Project for Operating Systems class consisting of a client/server application using pipes in a UNIX environment.
Evaluated as a 19.6 / 20 (best grade in class).
This project was developed by
The goal for this project was to create a daemon which would handle file transformations. More specifically, the daemon should receive requests from clients, each request consisting of input and output files, and the transformations the input should go through before being output (there was a priority argument as well).
Each transformation was a pre compiled executable file the daemon had access to and would call when required. There was a hard limit on the number of parallel transformations that could be run simultaneously.
All of this had to be accomplished in a UNIX environment with the appropriate system calls and with the maximum possible concurrency.
The daemon and clients would communicate via a common FIFO. In each request, the client would specify all the needed parameters, as well as a priority (by default 0, higher values mean higher priorities, up to a maximum of 5), and the name of the FIFO it will use to receive responses from the daemon.
The daemon would then redirect the request to the main server FIFO (the router), which receives updates from every transformation / request being processed. Whenever a new update is received in the router, it checks if there is a request that can be executed and, if so, chooses the one with the highest priority.
Each request is processed by a child process of the router, which creates the pipeline to do the transformations, similarly to a bash pipe (|) operator.
The architecture is described in the following image (PT).
The feature which really made this project stood out was how priorities were implemented.
To our group a process would be the highest priority if and only if it had a higher priority value than every other request in line, or would be the oldest one in case of a tie.
A request would execute if and only if
it were the highest priority request for each of the transformations it uses.
This means that a lower priority request could execute first than a higher priority one, as long as it executing would not delay the execution of the higher priority one, resulting in a higher throughput than if one were to blindly follow the priority.
A set of tests was developed in Python in order to measure the performance of the application, ranging from a large volume of small files to a small collection of very large files (up to tens of gigabytes)
To compile the project run
make
To run the daemon (only works in an UNIX environment) run
./bin/sdstored config/config.txt bin/
To call the client run
./bin/sdstore proc-file -p <priority> <input-file> <output-file> <transformation-1> ... <transformation-n>
The available transformations are located in bin/ and are used by inputting a file's content to the standard input, and will output to the standard output.
Note that some transformations require additional dependencies in order to work (ccrypt).
To close the daemon, send a SIGTERM signal to it.
Some possible improvements to the application are
- The way the daemon responds to status requests.
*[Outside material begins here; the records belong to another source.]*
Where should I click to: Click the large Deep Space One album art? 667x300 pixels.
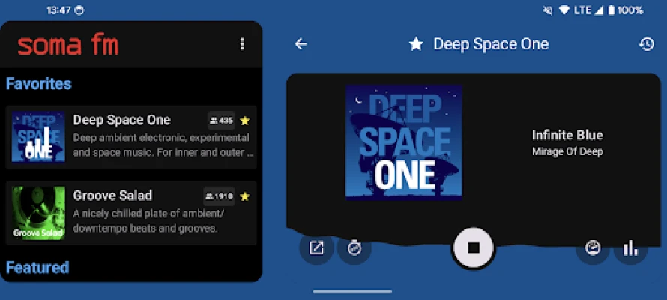(x=403, y=143)
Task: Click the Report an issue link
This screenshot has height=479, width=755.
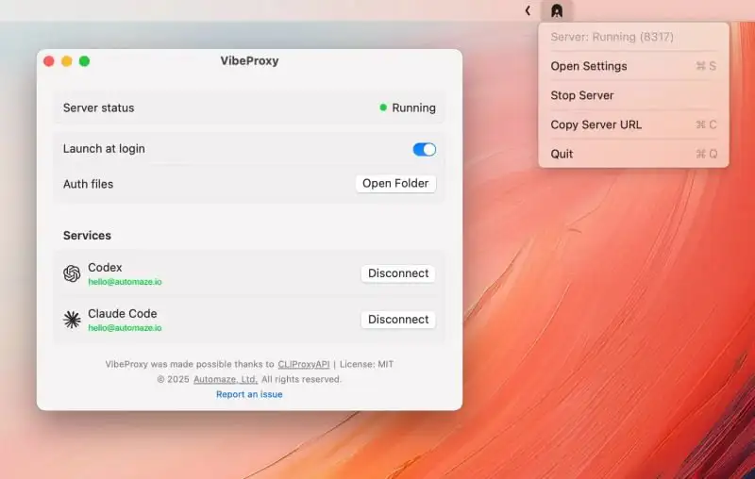Action: 249,394
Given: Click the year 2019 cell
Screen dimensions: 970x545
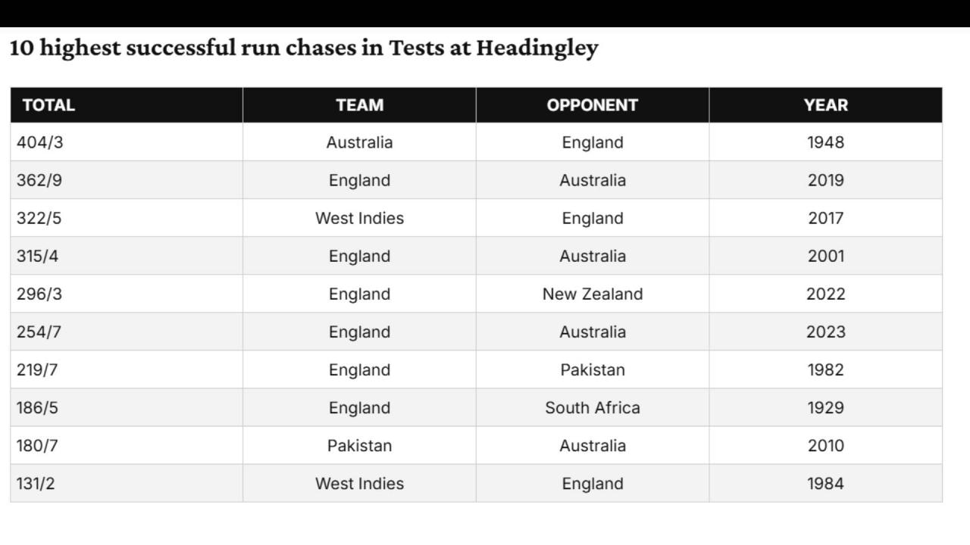Looking at the screenshot, I should [x=826, y=180].
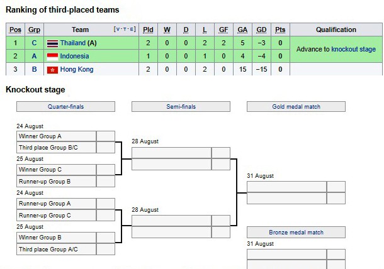Viewport: 384px width, 269px height.
Task: Click the T (talk) template link
Action: point(125,30)
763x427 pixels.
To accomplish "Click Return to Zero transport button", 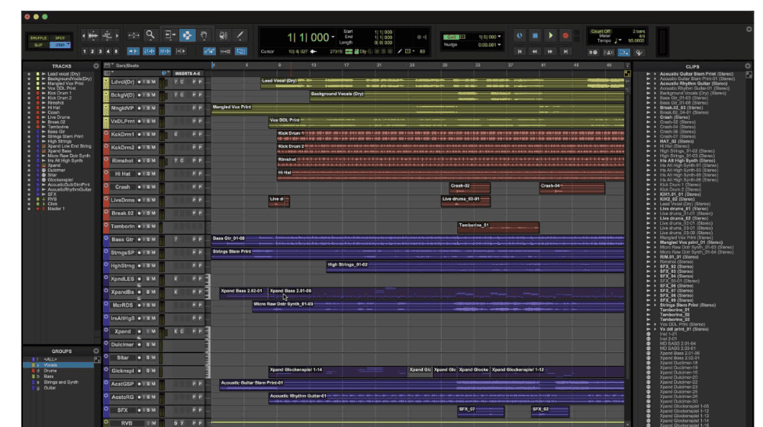I will coord(520,52).
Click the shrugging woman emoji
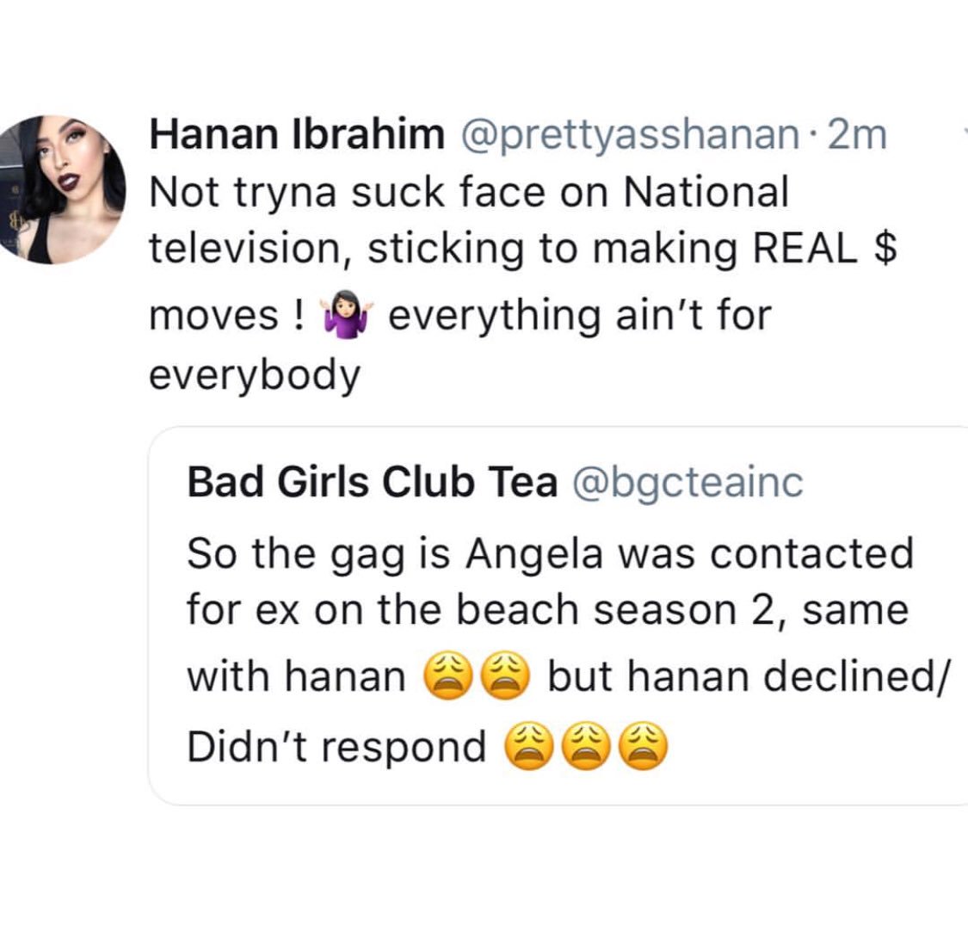 (346, 315)
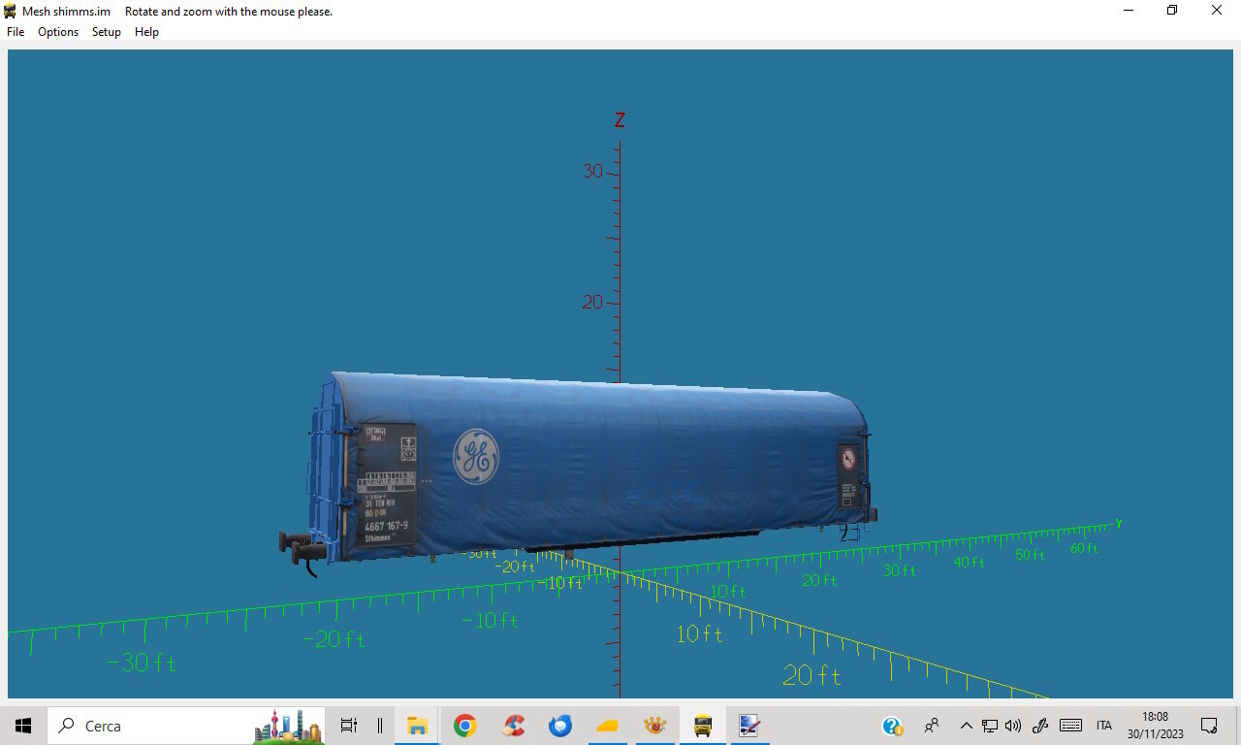Click the GE logo on the wagon
This screenshot has height=745, width=1241.
[476, 456]
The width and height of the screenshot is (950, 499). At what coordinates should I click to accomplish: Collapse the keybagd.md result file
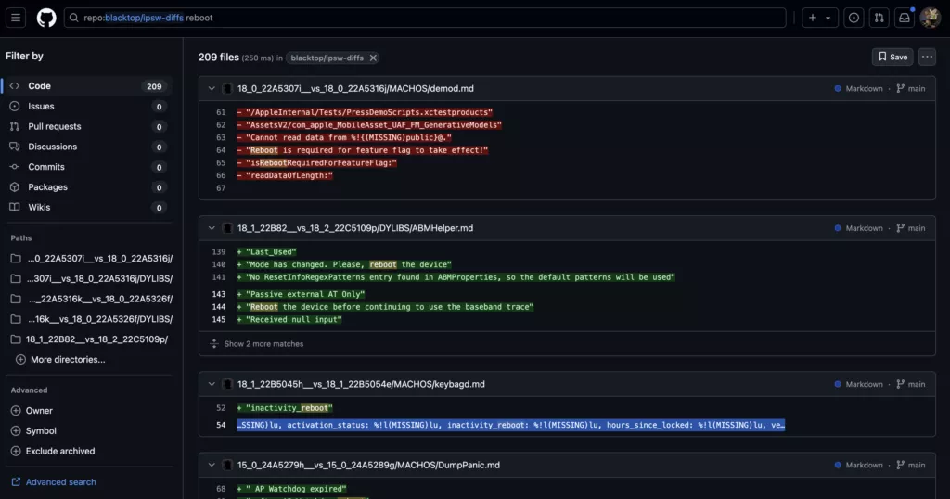212,384

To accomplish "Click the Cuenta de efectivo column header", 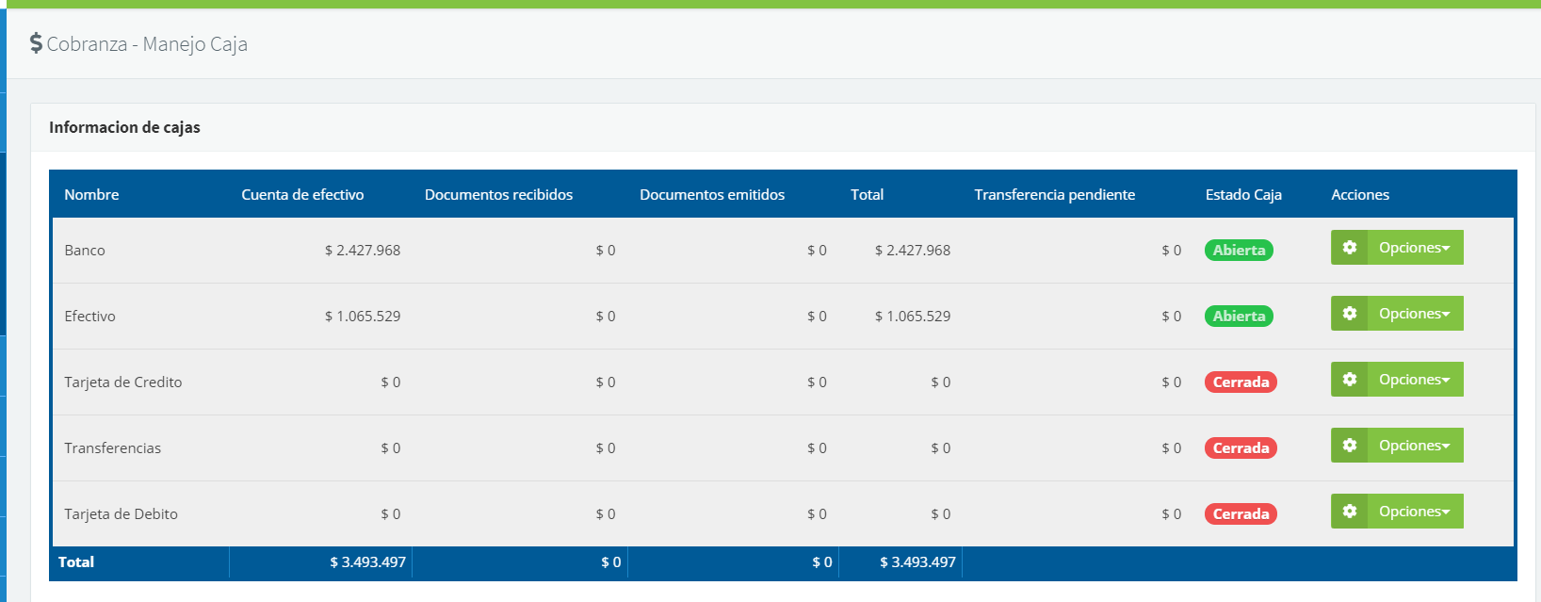I will [302, 195].
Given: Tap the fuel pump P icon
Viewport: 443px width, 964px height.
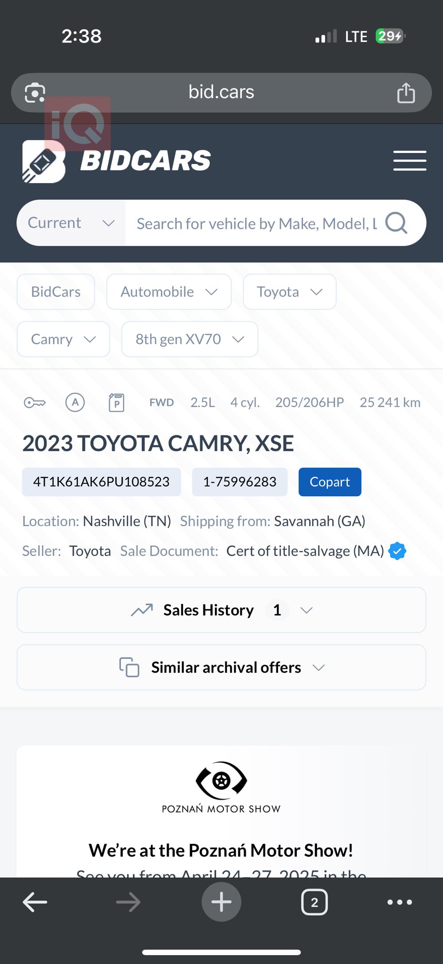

Right now it is linear in the number of processed requests, and it could have been more efficiently implemented
- Responding to the clients should have been done in a child process to prevent blocking from a full pipe
- Adding more options to the daemon, mainly related to logging to a file instead of to standard output
Overall, this was one of the most solid projects developed for a class. The features were implemented and in many instances improved upon the original requirements, and the application was tested extensively.
Therefore, not a lot could have been better and I am very proud of this project.